Recall the analogy of a learning model as a machine with knobs and levers on the side. Unlike many other models, k-NN outputs—the predictions—can’t be computed from an input example and the values of a small, fixed set of adjustable knobs. We need all of the training data to figure out our output value. Really? Imagine that we throw out just one of our training examples. That example might be the nearest neighbor of a new test example. Surely, missing that training example will affect our output. There are other machine learning methods that have a similar requirement. Still others need some, but not all, of the training data when it comes to test time.

Now, you might argue that for a fixed amount of training data there could be a fixed number of knobs: say, 100 examples and 1 knob per example, giving 100 knobs. Fair enough. But then I add one example—and, poof, you now need 101 knobs, and that’s a different machine. In this sense, the number of knobs on the k-NN machine depends on the number of examples in the training data. There is a better way to describe this dependency. Our factory machine had a side tray where we could feed additional information. We can treat the training data as this additional information. Whatever we choose, if we need either (1) a growing number of knobs or (2) the side-input tray, we say the type of machine is nonparametric. k-NN is a nonparametric learning method.

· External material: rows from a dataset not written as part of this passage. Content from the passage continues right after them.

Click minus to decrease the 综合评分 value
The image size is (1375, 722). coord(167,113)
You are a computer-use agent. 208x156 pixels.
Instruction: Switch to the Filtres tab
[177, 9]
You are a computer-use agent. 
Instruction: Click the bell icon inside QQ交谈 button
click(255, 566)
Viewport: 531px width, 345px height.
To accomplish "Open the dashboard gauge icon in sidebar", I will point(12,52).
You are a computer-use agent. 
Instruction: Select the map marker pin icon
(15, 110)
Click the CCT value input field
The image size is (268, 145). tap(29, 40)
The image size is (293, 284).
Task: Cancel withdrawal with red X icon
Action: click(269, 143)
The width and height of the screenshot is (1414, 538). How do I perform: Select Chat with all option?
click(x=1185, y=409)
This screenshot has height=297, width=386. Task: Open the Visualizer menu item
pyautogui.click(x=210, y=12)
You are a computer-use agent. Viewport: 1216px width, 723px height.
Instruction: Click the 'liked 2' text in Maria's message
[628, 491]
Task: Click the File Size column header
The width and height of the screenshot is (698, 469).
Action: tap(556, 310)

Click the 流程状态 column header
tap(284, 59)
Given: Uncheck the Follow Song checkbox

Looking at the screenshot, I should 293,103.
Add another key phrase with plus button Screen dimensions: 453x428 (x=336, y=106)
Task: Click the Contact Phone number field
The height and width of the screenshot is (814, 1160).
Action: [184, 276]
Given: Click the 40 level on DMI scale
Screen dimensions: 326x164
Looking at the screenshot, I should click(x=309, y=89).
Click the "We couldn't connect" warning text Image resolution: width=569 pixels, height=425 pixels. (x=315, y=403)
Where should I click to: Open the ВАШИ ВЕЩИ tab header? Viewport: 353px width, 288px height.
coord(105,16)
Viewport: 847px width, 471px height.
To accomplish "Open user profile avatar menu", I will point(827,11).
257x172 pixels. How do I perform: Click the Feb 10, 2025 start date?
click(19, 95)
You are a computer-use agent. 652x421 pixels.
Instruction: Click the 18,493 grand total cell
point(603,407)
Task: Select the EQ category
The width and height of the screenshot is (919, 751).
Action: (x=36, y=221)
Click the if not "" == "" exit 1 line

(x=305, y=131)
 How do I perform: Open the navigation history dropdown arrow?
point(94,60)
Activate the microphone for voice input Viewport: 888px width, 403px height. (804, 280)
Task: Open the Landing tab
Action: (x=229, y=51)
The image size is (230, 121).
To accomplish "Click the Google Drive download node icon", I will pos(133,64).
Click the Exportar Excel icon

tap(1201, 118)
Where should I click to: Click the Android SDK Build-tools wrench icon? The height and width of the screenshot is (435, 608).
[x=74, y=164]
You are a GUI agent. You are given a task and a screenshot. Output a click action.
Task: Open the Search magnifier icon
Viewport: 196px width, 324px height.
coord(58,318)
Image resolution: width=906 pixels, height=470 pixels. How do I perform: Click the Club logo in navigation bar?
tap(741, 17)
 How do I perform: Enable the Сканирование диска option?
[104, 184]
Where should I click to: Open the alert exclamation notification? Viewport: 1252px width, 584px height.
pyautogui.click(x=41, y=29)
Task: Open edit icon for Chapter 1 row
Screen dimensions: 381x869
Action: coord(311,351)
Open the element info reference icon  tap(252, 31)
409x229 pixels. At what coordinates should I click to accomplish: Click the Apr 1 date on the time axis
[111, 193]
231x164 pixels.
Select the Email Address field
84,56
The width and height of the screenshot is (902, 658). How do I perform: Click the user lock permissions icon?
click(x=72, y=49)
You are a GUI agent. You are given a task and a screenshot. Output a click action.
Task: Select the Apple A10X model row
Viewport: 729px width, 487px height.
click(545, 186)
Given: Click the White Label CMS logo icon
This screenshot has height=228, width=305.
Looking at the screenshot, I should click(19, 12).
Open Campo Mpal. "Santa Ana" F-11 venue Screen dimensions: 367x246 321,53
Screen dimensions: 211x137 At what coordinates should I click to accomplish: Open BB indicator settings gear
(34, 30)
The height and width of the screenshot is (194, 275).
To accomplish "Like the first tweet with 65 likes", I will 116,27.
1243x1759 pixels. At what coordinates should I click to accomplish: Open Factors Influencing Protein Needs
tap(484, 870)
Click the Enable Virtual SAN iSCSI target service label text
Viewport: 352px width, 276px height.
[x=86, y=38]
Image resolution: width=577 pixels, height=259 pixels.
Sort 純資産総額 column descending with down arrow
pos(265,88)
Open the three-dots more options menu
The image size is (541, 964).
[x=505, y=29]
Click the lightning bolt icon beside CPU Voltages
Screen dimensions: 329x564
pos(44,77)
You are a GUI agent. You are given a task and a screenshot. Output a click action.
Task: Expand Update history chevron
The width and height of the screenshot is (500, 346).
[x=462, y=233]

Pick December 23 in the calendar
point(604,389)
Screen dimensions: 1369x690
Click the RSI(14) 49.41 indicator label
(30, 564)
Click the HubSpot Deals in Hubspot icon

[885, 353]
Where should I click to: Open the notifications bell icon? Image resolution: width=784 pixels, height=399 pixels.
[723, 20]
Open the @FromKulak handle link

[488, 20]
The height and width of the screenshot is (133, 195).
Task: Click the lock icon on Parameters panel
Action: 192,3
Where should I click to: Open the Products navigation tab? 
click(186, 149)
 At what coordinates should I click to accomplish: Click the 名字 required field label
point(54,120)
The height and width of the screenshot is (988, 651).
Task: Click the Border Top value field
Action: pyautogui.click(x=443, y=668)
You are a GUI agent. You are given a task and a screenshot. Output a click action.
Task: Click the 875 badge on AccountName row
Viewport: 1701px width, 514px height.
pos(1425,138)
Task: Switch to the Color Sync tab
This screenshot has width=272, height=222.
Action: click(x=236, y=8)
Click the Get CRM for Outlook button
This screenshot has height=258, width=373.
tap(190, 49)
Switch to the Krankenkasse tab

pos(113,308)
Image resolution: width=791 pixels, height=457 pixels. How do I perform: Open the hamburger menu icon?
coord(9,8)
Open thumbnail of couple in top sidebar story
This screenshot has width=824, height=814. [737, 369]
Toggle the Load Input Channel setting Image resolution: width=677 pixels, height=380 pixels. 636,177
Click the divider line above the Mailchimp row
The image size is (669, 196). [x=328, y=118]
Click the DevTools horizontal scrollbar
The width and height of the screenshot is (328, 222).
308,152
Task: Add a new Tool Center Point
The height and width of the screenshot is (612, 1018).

Nonparametric learning methods can have parameters. (Thank you for nothing, formal definitions.) What’s going on here? When we call a method nonparametric, it means that with this method, the relationship between features and targets cannot be captured solely using a fixed number of parameters. For statisticians, this concept is related to the idea of parametric versus nonparametric statistics: nonparametric statistics assume less about a basket of data. However, recall that we are not making any assumptions about the way our black-box factory machine relates to reality. Parametric models (1) make an assumption about the form of the model and then (2) pick a specific model by setting the parameters. This corresponds to the two questions: what knobs are on the machine, and what values are they set to? We don’t make assumptions like that with k-NN. However, k-NN does make and rely on assumptions. The most important assumption is that our similarity calculation is related to the actual example similarity that we want to capture.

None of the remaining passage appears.